5. An Inquiry into the Origin of the Human Appetites and Affections, showing how each arises from Association, with an account of the entrance of Moral Evil into the world. To which are added some remarks on the independent scheme which deduces all obligation on God's part and man's from certain abstract relations, truth, &c. Written for the use of the young gentlemen at the Universities. Lincoln 1747. (The author is yet unknown.)

6. Man in quest of himself; or a defense of the Individuality of the Human Mind, or Self. Occasioned by some remarks in the Monthly Review for July, 1763, on a note in Search's Freewill. By Cuthbert Comment, Gent. London: 1763. (The author of this is Search himself, that is, Mr. Abraham Tucker.)"

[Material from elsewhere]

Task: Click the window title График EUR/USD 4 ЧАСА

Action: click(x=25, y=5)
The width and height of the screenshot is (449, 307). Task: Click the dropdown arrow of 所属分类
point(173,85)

These tracts are undoubtedly well worthy of notice; but to the first-the Clavis Universalis of Collier-as by far the most interesting and important, we shall at present confine the few observations which we can afford space to make.1

This treatise is in fact one not a little remarkable in the history of philosophy; for to Collier along with Berkeley is due the honor of having first explicitly maintained a theory of Absolute Idealism; and the Clavis is the work in which that theory is devel

1

[It never rains but it pours. Collier's Clavis was subsequently reprinted in a very handsome form, by a literary association in Edinburgh. Would that the books wanting reimpression, were first dealt with!]